The compiler is going to either optimize for size or speed and unless you explicitly tell it you wont know what you get. But if you follow the advice of that book you will win-win on most compilers. Put the biggest, aligned, things first in your struct then half size stuff, then single byte stuff if any, add some dummy variables to align. Using bytes for things that dont have to be can be a performance hit anyway, as a compromise use ints for everything (have to know the pros and cons of doing that)
The x86 has made for a lot of bad programmers and compilers because it allows unaligned accesses. Making it hard for many folks to move to other platforms (that are taking over). Although unaligned accesses work on an x86 you take a serious performance hit. Which is why it is important to know how compilers work both in general as well as the particular one you are using.
having caches, and as with the modern computer platforms relying on caches to get any kind of performance, you want to both be aligned and packed.

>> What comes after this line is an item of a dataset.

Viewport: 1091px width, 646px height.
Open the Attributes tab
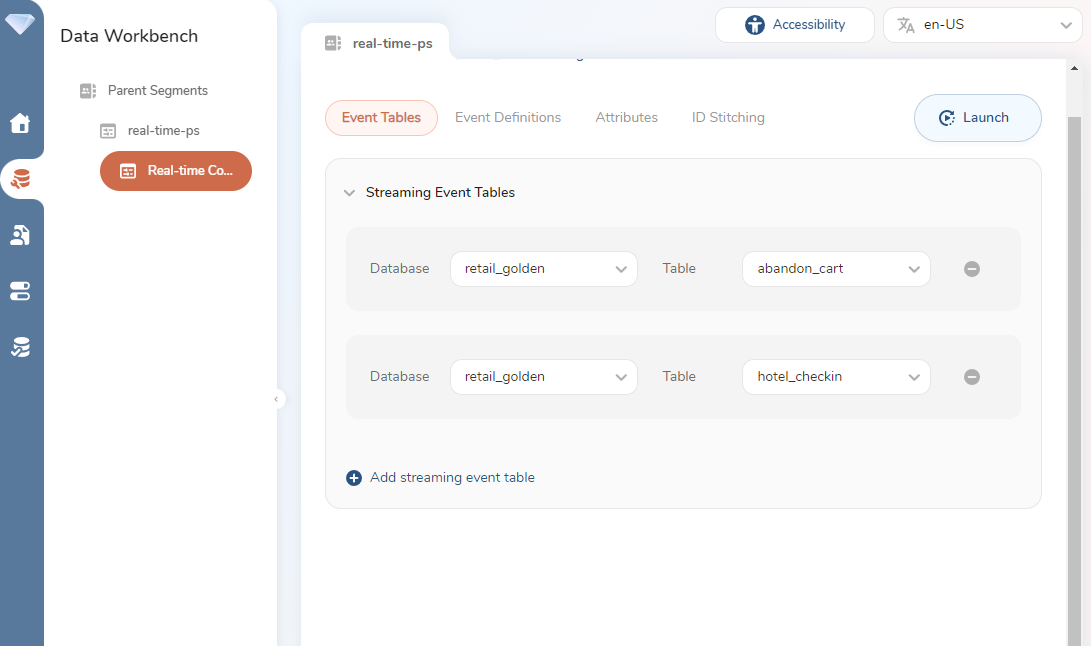(626, 118)
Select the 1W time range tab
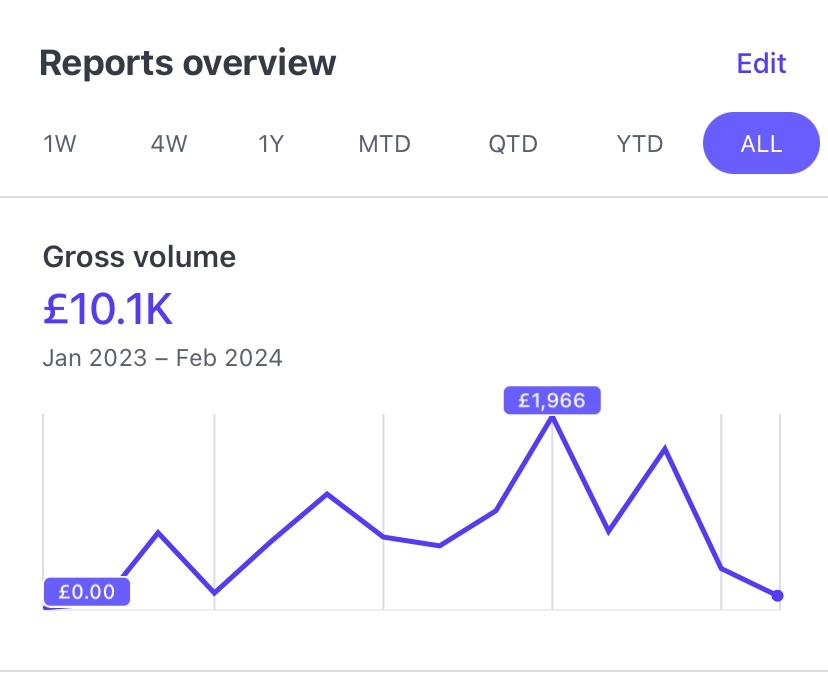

The simple rule being taught gives you both...in general. It is very good advice. Adding compiler specific pragmas is not nearly as good, makes the code non-portable, and doesnt take much searching through SO or googling to find out how often the compiler ignores the pragma or doesnt do what you really wanted.
On some platforms the compiler doesn't have an option: objects of types bigger than char often have strict requirements to be at a suitably aligned address. Typically the alignment requirements are identical to the size of the object up to the size of the biggest word supported by the CPU natively. That is short typically requires to be at an even address, long typically requires to be at an address divisible by 4, double at an address divisible by 8, and e.g. SIMD vectors at an address divisible by 16.
Since C and C++ require ordering of members in the order they are declared, the size of structures will differ quite a bit on the corresponding platforms. Since bigger structures effectively cause more cache misses, page misses, etc., there will be a substantial performance degradation when creating bigger structures.
Since I saw a claim that it doesn't matter: it matters on most (if not all) systems I'm using. There is a simple examples of showing different sizes. How much this affects the performance obviously depends on how the structures are to be used.
#include <iostream>
struct A
{
char a;
double b;
char c;
double d;
};
struct B
{
double b;
double d;
char a;
char c;
};
int main()
{
std::cout << "sizeof(A) = " << sizeof(A) << "\n";
std::cout << "sizeof(B) = " << sizeof(B) << "\n";
}
./alignment.tsk
sizeof(A) = 32
sizeof(B) = 24
The C standard specifies that fields within a struct must be allocated at increasing addresses. A struct which has eight variables of type 'int8' and seven variables of type 'int64', stored in that order, will take 64 bytes (pretty much regardless of a machine's alignment requirements). If the fields were ordered 'int8', 'int64', 'int8', ... 'int64', 'int8', the struct would take 120 bytes on a platform where 'int64' fields are aligned on 8-byte boundaries. Reordering the fields yourself will allow them to be packed more tightly. Compilers, however, will not reorder fields within a struct absent explicit permission to do so, since doing so could change program semantics.